FME Form times out while performing an operation.
Likely, the Databricks cluster isn't running and could not be started. Whenever you run an operation that requires the Databricks workspace cluster to be running, FME will trigger the cluster to start up. You will see a message in the translation log similar to the one below:
DatabricksWriter: Cluster 0587-172155-djjgaaa9 was terminated. Restarting
This can take several minutes in Databricks. If the operation times out, retry once the cluster is running.
Databricks writer error: "A table name or table qualifier was not specified for feature type ‘<feature-type-here>’"
You'll see this error in the translation log. The correct schema has not been set on the Databricks writer feature type. For the Databricks writer, the schema is set to “default” automatically.
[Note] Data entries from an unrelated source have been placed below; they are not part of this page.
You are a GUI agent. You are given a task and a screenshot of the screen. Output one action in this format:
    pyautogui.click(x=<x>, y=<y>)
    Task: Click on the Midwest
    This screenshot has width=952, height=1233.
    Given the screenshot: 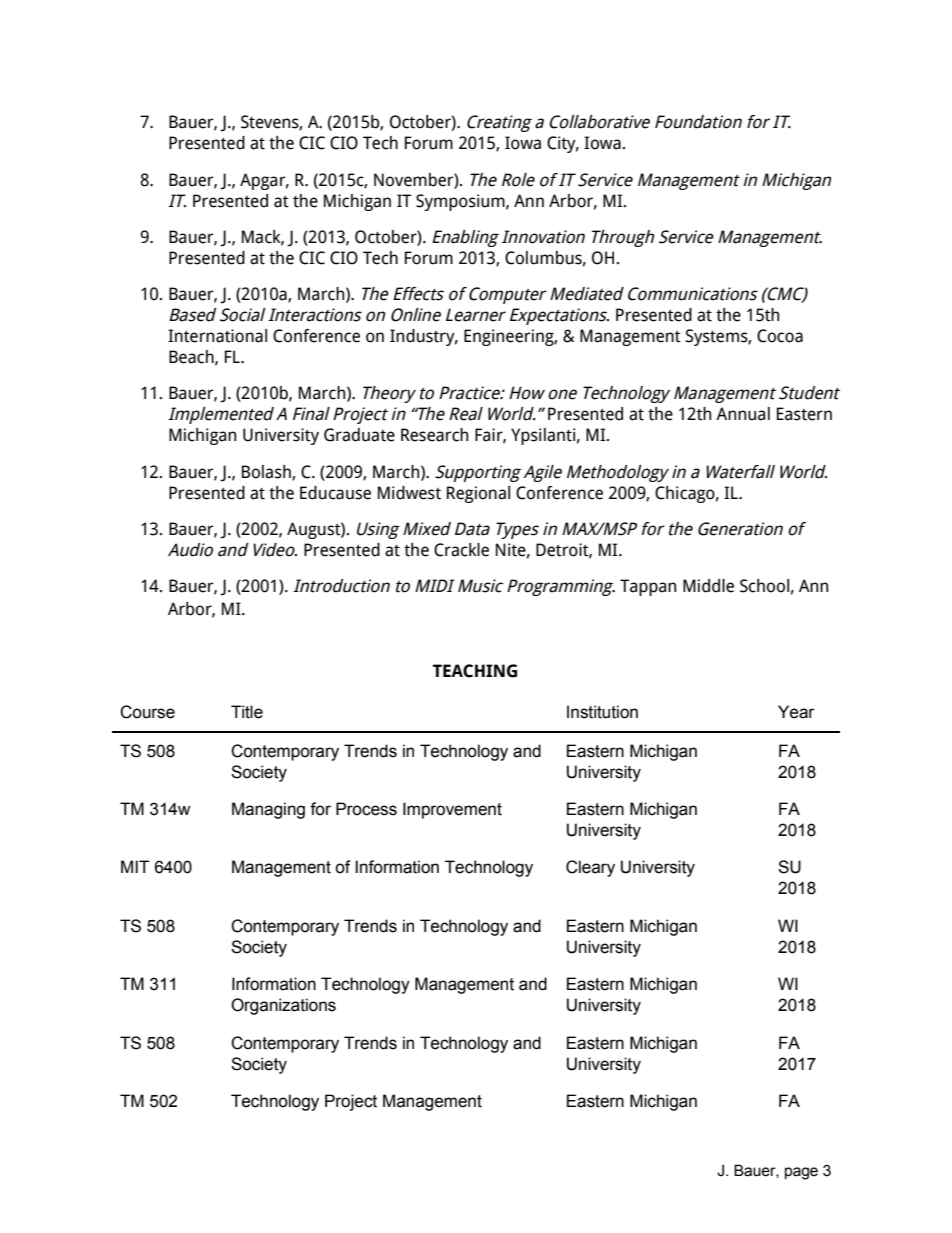 What is the action you would take?
    pyautogui.click(x=409, y=493)
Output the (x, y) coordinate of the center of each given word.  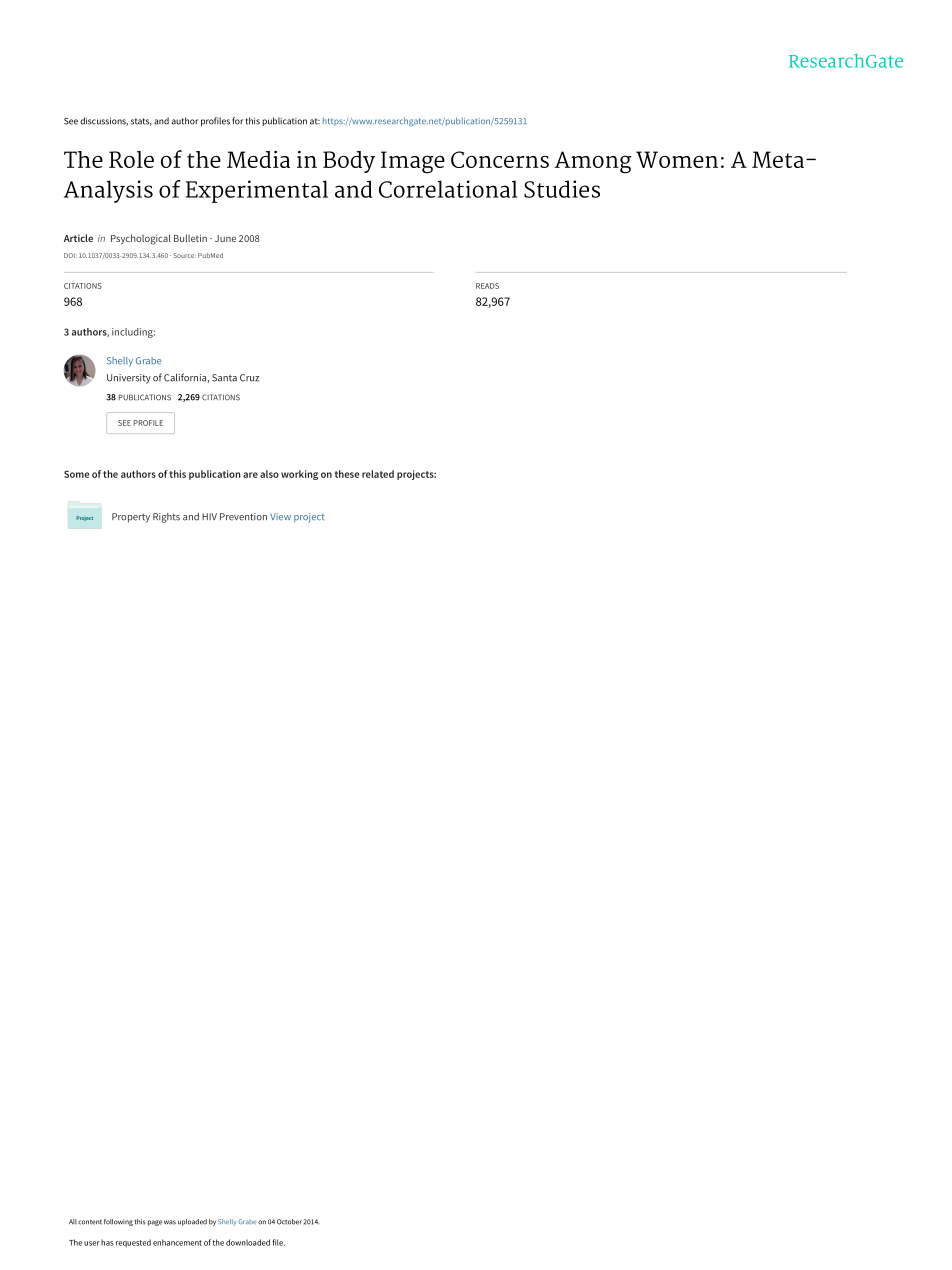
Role (131, 159)
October (289, 1222)
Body (349, 162)
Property (131, 518)
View (280, 516)
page (155, 1223)
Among (593, 162)
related (378, 474)
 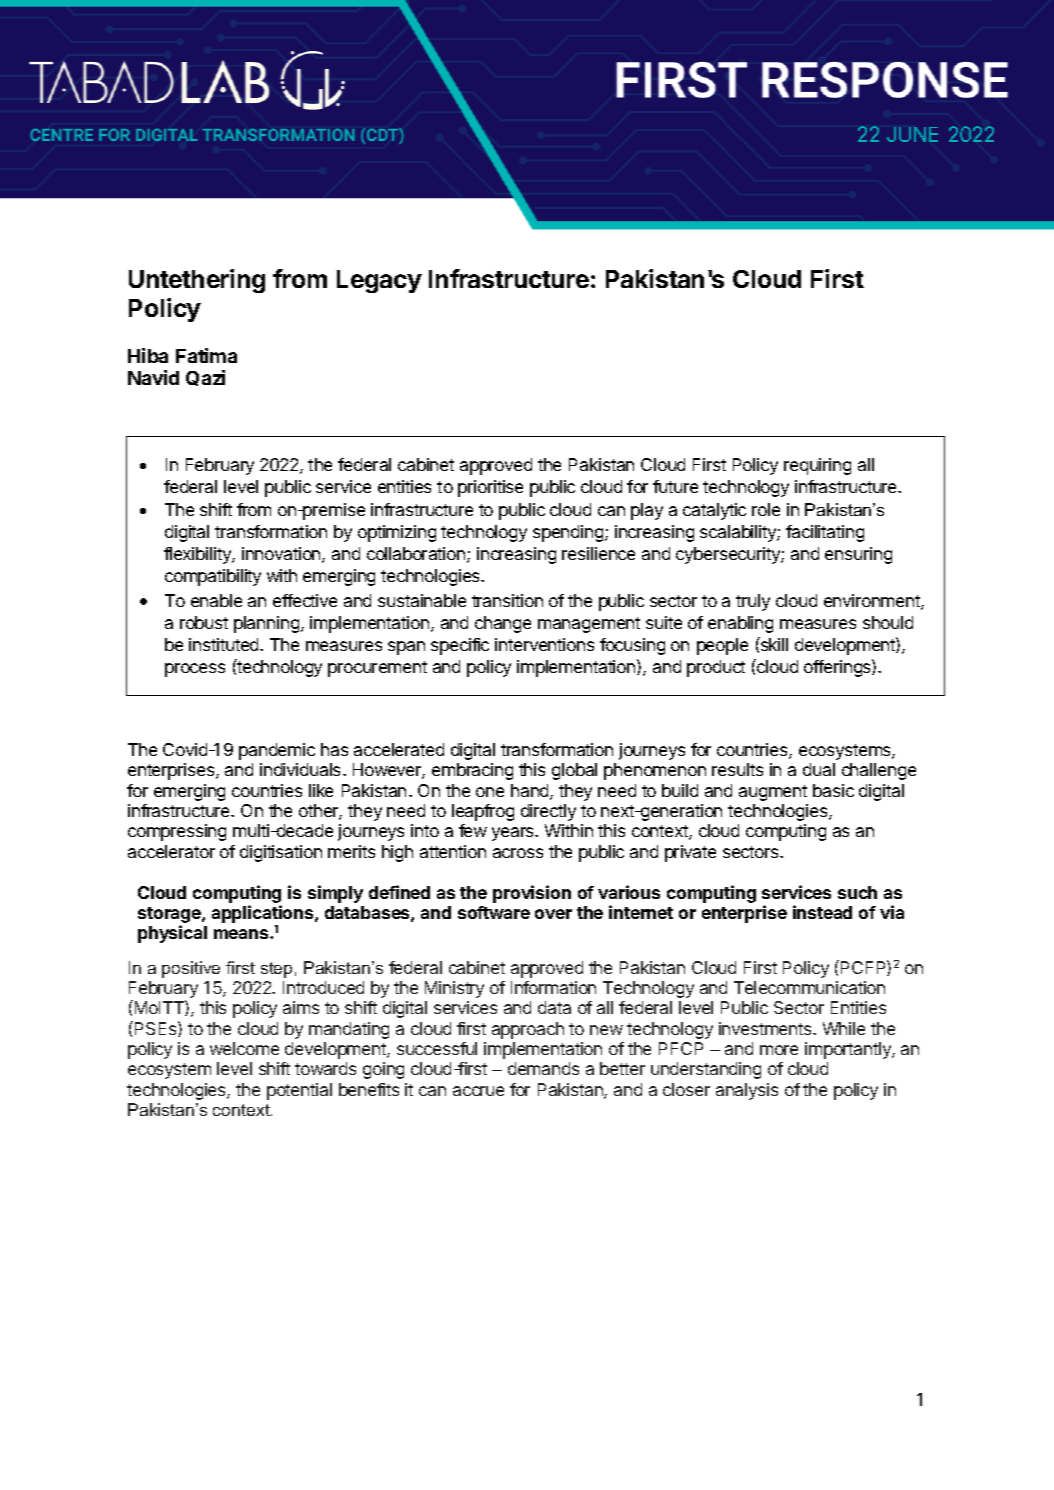 I want to click on prioritise, so click(x=490, y=488).
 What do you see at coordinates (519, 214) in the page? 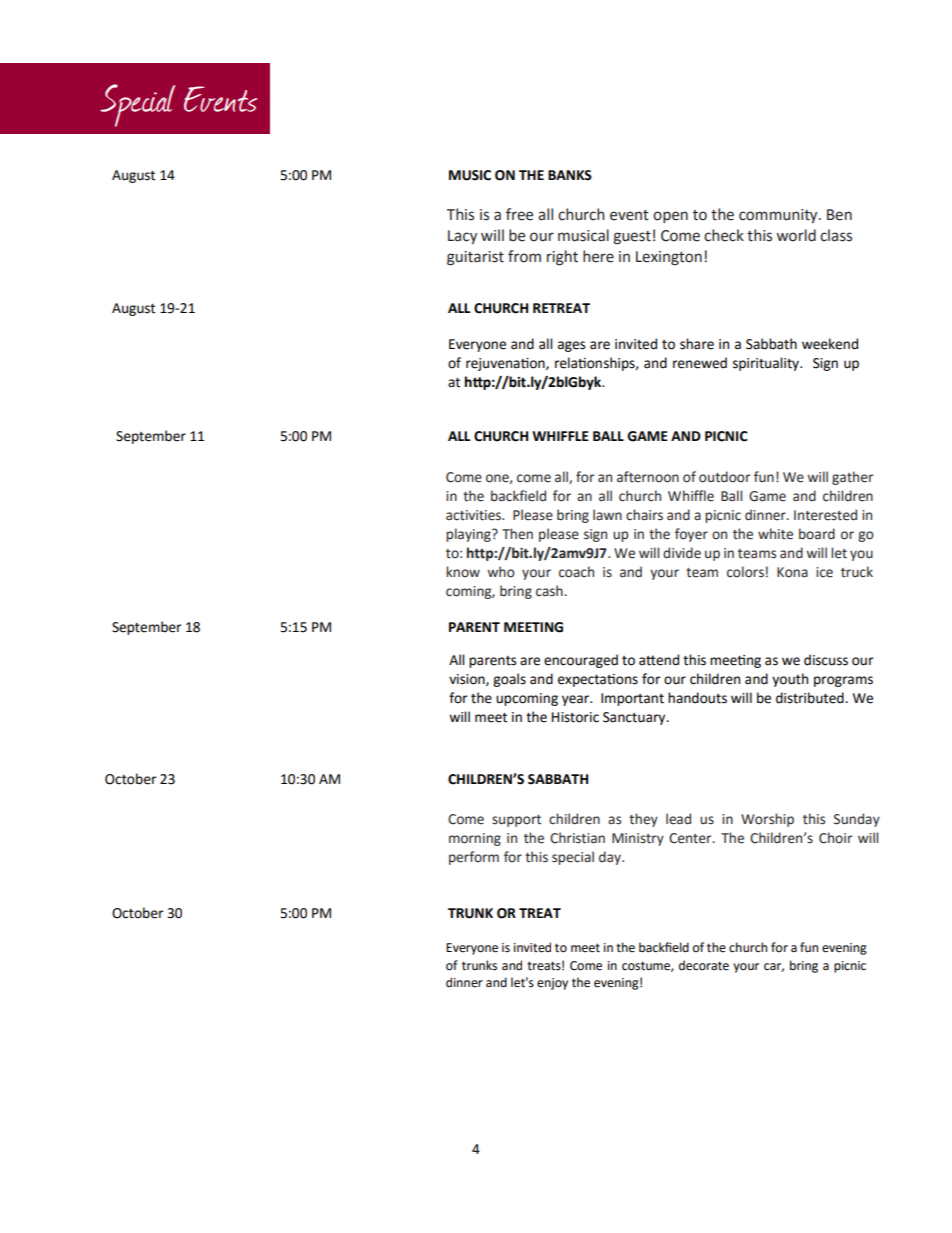
I see `free` at bounding box center [519, 214].
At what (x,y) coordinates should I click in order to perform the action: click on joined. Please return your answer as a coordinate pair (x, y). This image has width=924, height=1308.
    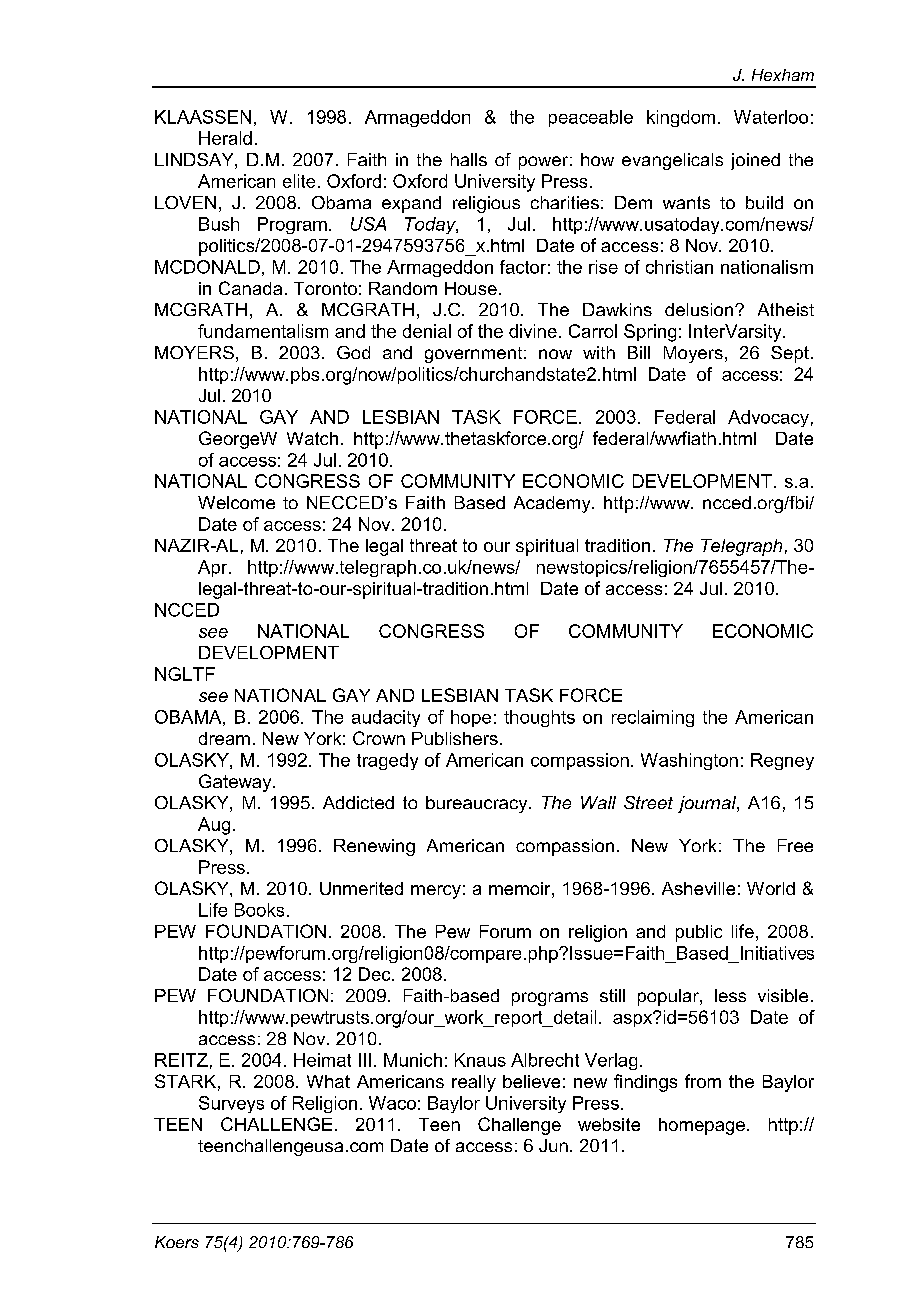
    Looking at the image, I should click on (755, 161).
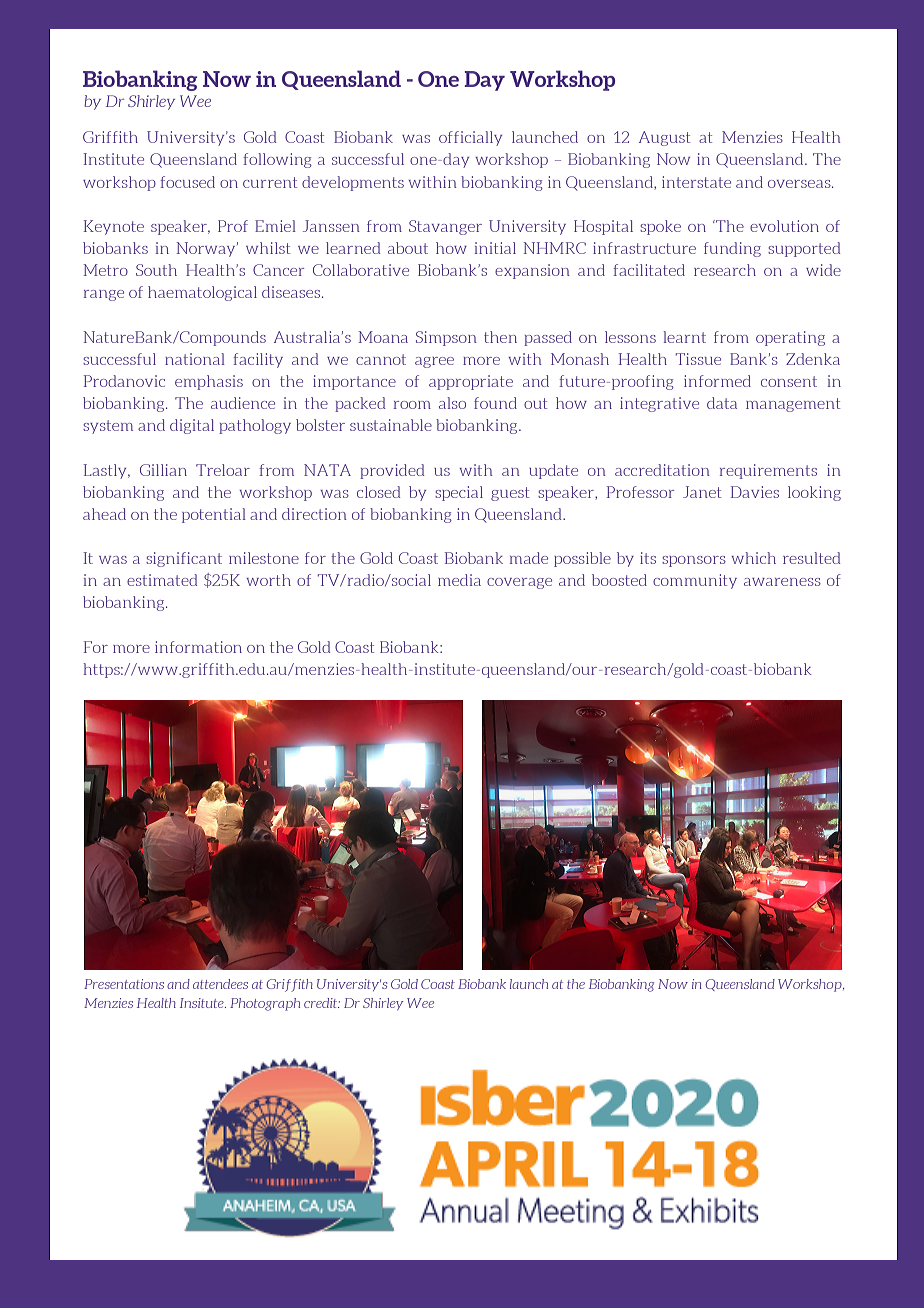  What do you see at coordinates (459, 580) in the screenshot?
I see `media` at bounding box center [459, 580].
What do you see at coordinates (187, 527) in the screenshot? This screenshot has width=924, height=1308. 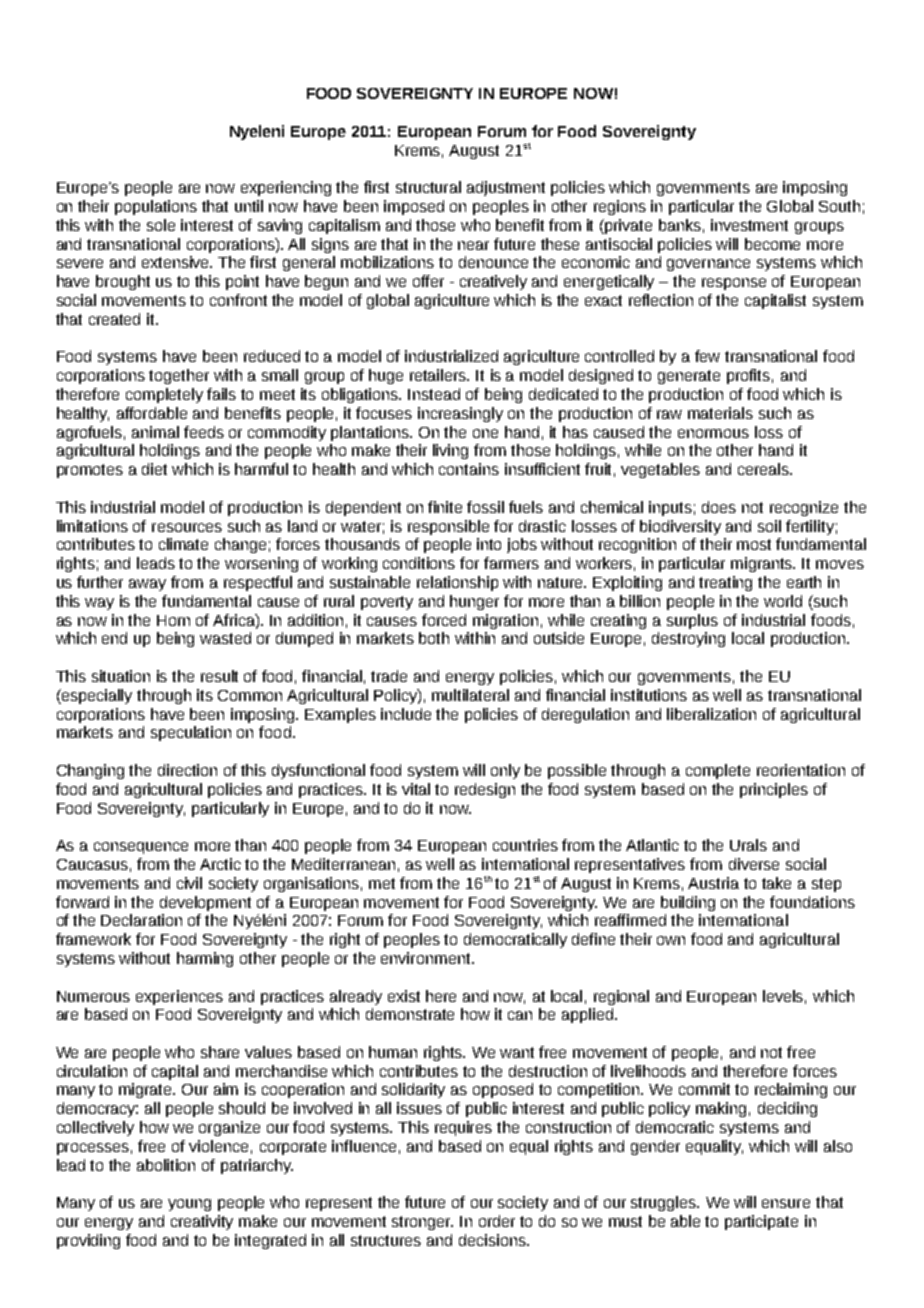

If you are using a different schema name, you will need to set this.
The Databricks Reader error: "[Databricks][DatabricksJDBCDriver](500593) Communication link failure. Failed to connect to server. Reason: HTTP Response code: 403, Error message: Unknown."
The user-created Databricks personal access token (PAT) may have expired. A new access token will need to be created and used in your Databricks Database Connection.
Databricks writer error: "Invalid configuration value detected for fs.azure.account.key"
The full error will be something like "DatabricksWriter: KeyProviderException: Failure to initialize configuration for storage account teststorageaccount.dfs.core.windows.net: Invalid configuration value detected for fs.azure.account.key".
This occurs if you use Microsoft Azure Data Lake Gen 2 as the storage type for the staging upload. FME writes a parquet file to the staging location and then executes the database operation in Databricks using the data in the parquet file. The database operation requires your Databricks workspace to have access to the cloud storage location. See Databricks' documentation: Connect to Azure Data Lake Storage and Blob Storage. The Spark configuration to provide access can be applied to your Databricks cluster's advanced settings as described by Microsoft in the Compute configuration reference.